> Document extract

+ + + + + + +

Fortunately an ill fate did not befall the Princes (at least immediately?). And the quotation of lines from Wagner’s opera, popular in London still, give some strength to the idea that more than a little imagination and/or embellishment may have been involved in the printed version of the tale, perhaps on the part of John Dalton, their chaperone on the voyage who assembled the record from the Princes’ notes. And as an aside, it is unclear if the mention of “Van Diemen” refers to another yet another spectral vessel haunting these waters, or the island of Tasmania, once referred to as Van Diemen’s Land and close to the course of the cadet voyage.

Several authors of folklore studies describe an World War II encounter between the Flying Dutchman and Nicholas Monsarrat (author of such tales as The Cruel Sea and Three Corvettes), however the basis for this story appears quite thin, and the author himself makes no mention of the encounter in his autobiography.  However there is no small similarity between the protagonist of Monsarrat’s Master Mariner and the captain of the Flying Dutchman, so perhaps some contact, literary or otherwise, did occur.

Stories of sightings of the Dutchman by Dönitz’s U-boats are similarly with vague basis, as cloudy as the mists purportedly surrounding the phantom vessel, and may well be legends in their own right. The GrossAdmiral makes no mention of these encounters in his memoirs.

Traffic near the most common haunt of the Flying Dutchman, the Cape of Good Hope, declined significantly after the opening of the Suez Canal, and along with it, tales of the Dutchman. Sporadic sightings were reported up until the 1950’s, and the odd tale still continues to surface in the dens haunted by sailors (particularly those of supertankers, unable to transit the Suez). But in this day of radar, infrared cameras, satellite imagery and scientific method, the ghostly vessel may well have finally made her long-sought destination and finally achieved redemption and eternal rest for her crew.

Incorporating the Flying Dutchman in GWAS and SWWAS:
A good ghost story deserves good opportunities for players to tell their own versions over the game table, preferably late at night, by guttering candles, and a bottle of gin or rum handy (beer probably works too), the strains of “Der fliegende Holländer” audible in the background along with the moaning of the wind. As such, we’ve presented the following options for those who wish to include the phantom Dutchman in their cardboard endeavors.

Spectral Appearance:
While many legends and sightings of the Flying Dutchman occur near the Cape of Good Hope (no series map yet) or near the Dutch East Indies (Java and Malaya maps from SWWAS Strike South and Leyte Gulf), the Dutchman may make an appearance in any game from either series. Recall Wagner’s version takes place in the North Sea!

On every night turn, roll 2D6. Add one to the result if playing on the Strike South maps. On a result of 12, the Flying Dutchman makes an appearance near one of the fleets or groups of ships on the map, and remains on the map until either a contact situation is resolved or until the next daylight turn. Players should decide in advance whether to treat the Dutchman as a specter feared by all, or a ghost somewhat sympathetic to the seafaring Dutch.

+ + + + + + +

> Material

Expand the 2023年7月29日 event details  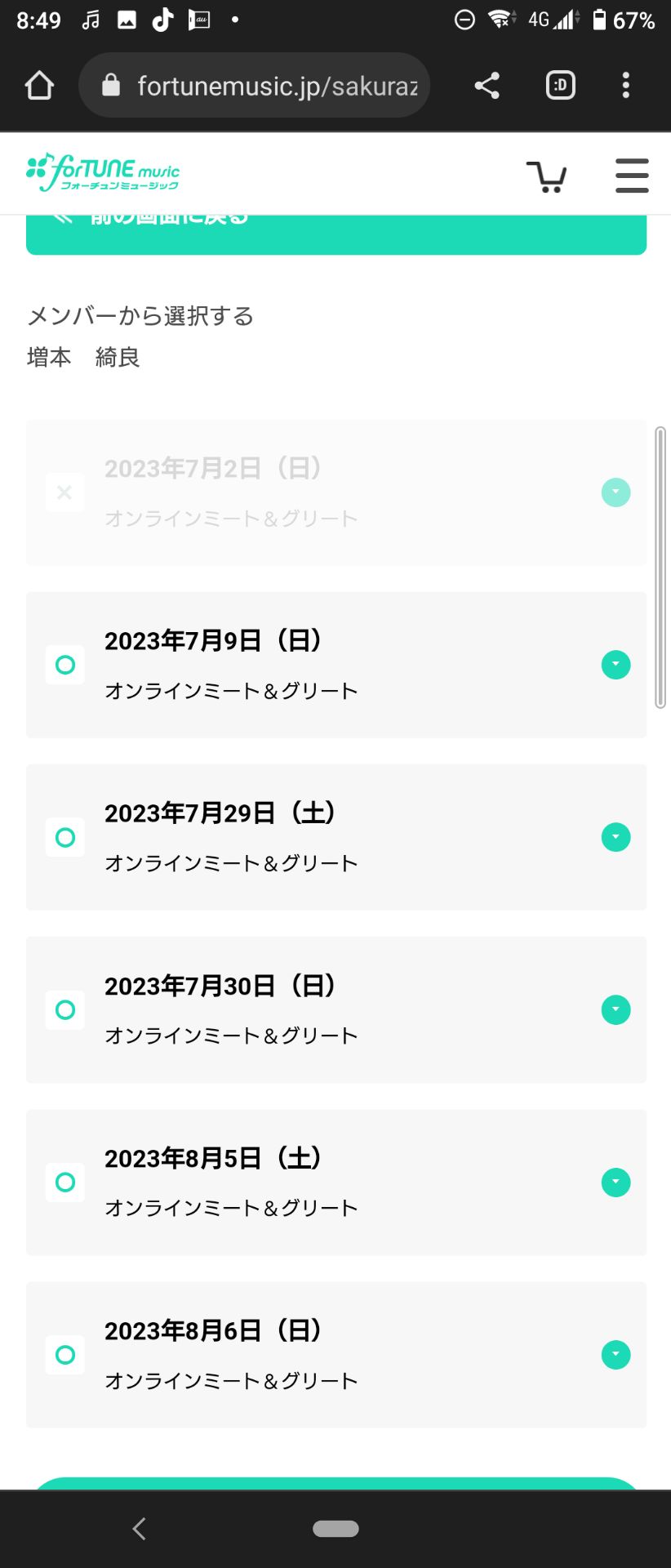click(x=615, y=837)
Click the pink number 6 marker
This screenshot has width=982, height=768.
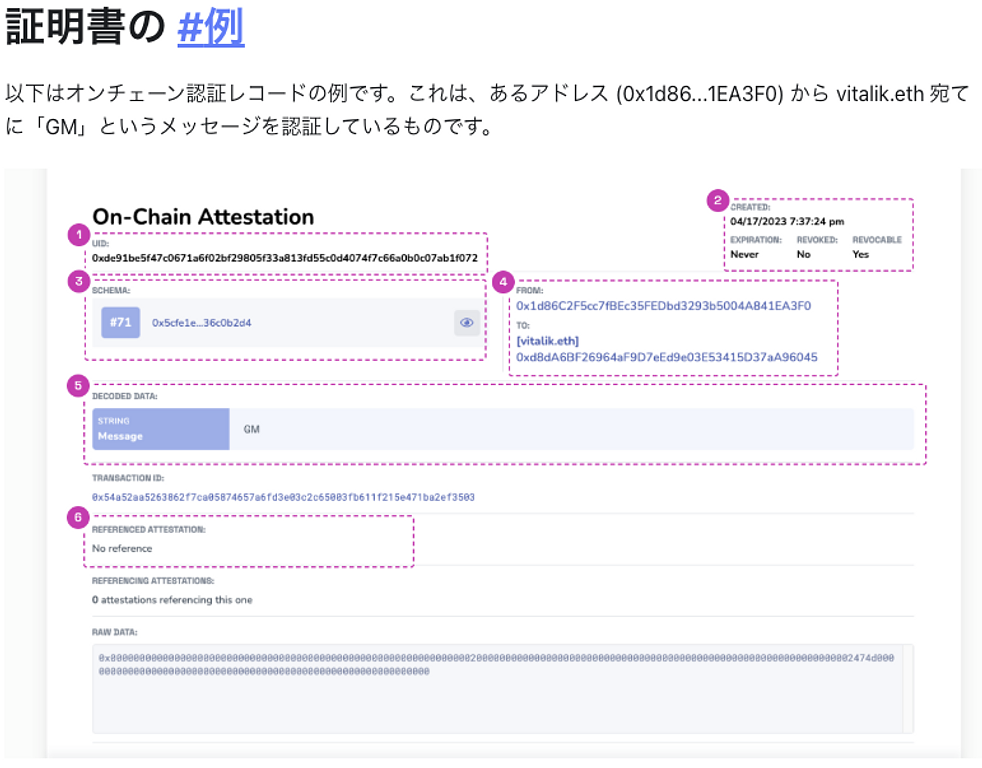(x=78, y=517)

+ + + + + + +

> Challenges
1. In the Flying Dutchman text, what event caused traffic near the Cape of Good Hope to decline significantly?
2. Render this sentence from the Flying Dutchman text into Spanish: "The GrossAdmiral makes no mention of these encounters in his memoirs."
3. Pick up the Flying Dutchman text after its final sentence and continue it.

> Per-task outputs
1. The opening of the Suez Canal.

2. El GrossAdmiral no menciona estos encuentros en sus memorias.

3.
Cursed Dutchman:
Per the ghostly tales, the sight of the Flying Dutchman is one to be feared by all. If the Dutchman appears, roll 1D6: on a 1-3, the Dutchman will appear near a Central Powers/Axis fleet (or ships in port, if no fleets active), otherwise an Allied fleet (or ships in port). If the specified player has no ships, the encounter is skipped. Once the side is determined, randomly determine which fleet (or port with ships, if no fleets), the Dutchman has manifested near. Finally roll 1D6 to determine the distance in sea zones the Dutchman sets up from the target fleet, and one last 1D6 to determine the orientation (NE, E, SE, SW, W or NW as appropriate). If the result is a land hex, place the Dutchman towards the target fleet in the closest coastal hex to the target. Use a Dutch ship from Soldier Kings to denote the Dutchman, or a similar marker.

The Flying Dutchman is sometimes surrounded by foul weather. After the ship is placed, roll 1D3 and add it to the current weather level (to a maximum of 6); this is the weather level affecting the hex containing the Dutchman plus all immediately adjacent hexes.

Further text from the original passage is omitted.